2026-06-17 02:05:22 -04:00 · 2026-06-04 22:36:05 +02:00
parent a54f41037d
commit 64d65b73c1
9 changed files with 215 additions and 14 deletions
@@ -438,9 +438,24 @@ def setup_auth_routes(auth_manager: AuthManager) -> APIRouter:
            raise HTTPException(403, "Admin only")
        body = await request.json()
        current = _load_settings()
+        # Per-key validation for numeric settings: coerce to int and clamp to a
+        # sane range so a bad value can't disable the agent or let it run away.
+        _INT_RANGES = {
+            "agent_max_rounds": (1, 200),
+            "agent_max_tool_calls": (0, 1000),  # 0 = unlimited
+        }
        for key in DEFAULT_SETTINGS:
-            if key in body:
-                current[key] = body[key]
+            if key not in body:
+                continue
+            val = body[key]
+            if key in _INT_RANGES:
+                lo, hi = _INT_RANGES[key]
+                try:
+                    val = int(val)
+                except (TypeError, ValueError):
+                    raise HTTPException(400, f"{key} must be an integer")
+                val = max(lo, min(val, hi))

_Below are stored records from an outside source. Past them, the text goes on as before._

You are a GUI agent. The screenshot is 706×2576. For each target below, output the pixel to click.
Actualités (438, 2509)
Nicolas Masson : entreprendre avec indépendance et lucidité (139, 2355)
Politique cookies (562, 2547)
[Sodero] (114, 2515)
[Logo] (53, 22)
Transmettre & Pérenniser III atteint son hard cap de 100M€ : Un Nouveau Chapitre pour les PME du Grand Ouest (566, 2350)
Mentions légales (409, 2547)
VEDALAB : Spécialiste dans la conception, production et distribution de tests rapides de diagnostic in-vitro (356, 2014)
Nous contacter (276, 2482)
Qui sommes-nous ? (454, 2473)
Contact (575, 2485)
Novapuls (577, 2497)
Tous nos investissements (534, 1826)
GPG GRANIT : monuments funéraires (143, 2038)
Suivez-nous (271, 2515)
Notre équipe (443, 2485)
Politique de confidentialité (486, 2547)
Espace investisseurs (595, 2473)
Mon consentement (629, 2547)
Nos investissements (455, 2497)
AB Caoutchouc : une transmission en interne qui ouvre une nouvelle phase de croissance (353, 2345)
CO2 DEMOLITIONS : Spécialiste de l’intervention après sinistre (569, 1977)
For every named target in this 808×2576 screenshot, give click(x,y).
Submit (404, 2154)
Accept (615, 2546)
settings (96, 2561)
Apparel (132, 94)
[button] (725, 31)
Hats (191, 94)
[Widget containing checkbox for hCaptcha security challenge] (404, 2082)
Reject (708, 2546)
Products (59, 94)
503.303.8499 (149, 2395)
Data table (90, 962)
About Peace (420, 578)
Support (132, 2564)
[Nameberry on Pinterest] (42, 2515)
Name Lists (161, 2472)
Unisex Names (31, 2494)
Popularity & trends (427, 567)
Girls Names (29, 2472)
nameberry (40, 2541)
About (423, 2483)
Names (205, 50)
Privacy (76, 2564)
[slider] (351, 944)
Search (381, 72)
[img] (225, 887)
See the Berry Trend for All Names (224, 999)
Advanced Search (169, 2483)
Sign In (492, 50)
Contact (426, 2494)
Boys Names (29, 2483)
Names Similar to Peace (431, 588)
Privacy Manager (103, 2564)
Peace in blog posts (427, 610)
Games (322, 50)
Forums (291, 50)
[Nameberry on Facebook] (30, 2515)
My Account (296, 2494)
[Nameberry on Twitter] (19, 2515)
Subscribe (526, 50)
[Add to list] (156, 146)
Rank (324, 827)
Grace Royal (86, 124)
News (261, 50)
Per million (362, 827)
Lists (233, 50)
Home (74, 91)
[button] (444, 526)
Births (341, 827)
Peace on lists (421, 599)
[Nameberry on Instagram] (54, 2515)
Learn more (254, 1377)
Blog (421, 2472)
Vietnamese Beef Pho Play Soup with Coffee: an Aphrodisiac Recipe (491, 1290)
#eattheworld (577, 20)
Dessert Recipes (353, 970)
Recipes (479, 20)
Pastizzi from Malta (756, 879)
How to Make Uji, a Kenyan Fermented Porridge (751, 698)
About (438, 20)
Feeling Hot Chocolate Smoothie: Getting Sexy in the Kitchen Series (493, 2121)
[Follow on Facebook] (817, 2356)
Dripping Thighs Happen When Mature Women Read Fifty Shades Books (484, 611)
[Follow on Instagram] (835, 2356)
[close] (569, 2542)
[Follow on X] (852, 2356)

+            current[key] = val
        _save_settings(current)
        return current

@@ -981,7 +981,15 @@ def setup_chat_routes(
                _answered_by = None  # set if the selected model failed and a fallback answered
                try:
                    from src.settings import get_setting
+                    from src.agent_tools import MAX_AGENT_ROUNDS as _DEFAULT_ROUNDS
                    _tool_budget = int(get_setting("agent_max_tool_calls", 0))
+                    # Per-message round cap from settings; clamp defensively in
+                    # case settings.json was hand-edited to a bad value.
+                    try:
+                        _max_rounds = int(get_setting("agent_max_rounds", _DEFAULT_ROUNDS) or _DEFAULT_ROUNDS)
+                    except (TypeError, ValueError):
+                        _max_rounds = _DEFAULT_ROUNDS
+                    _max_rounds = max(1, min(_max_rounds, 200))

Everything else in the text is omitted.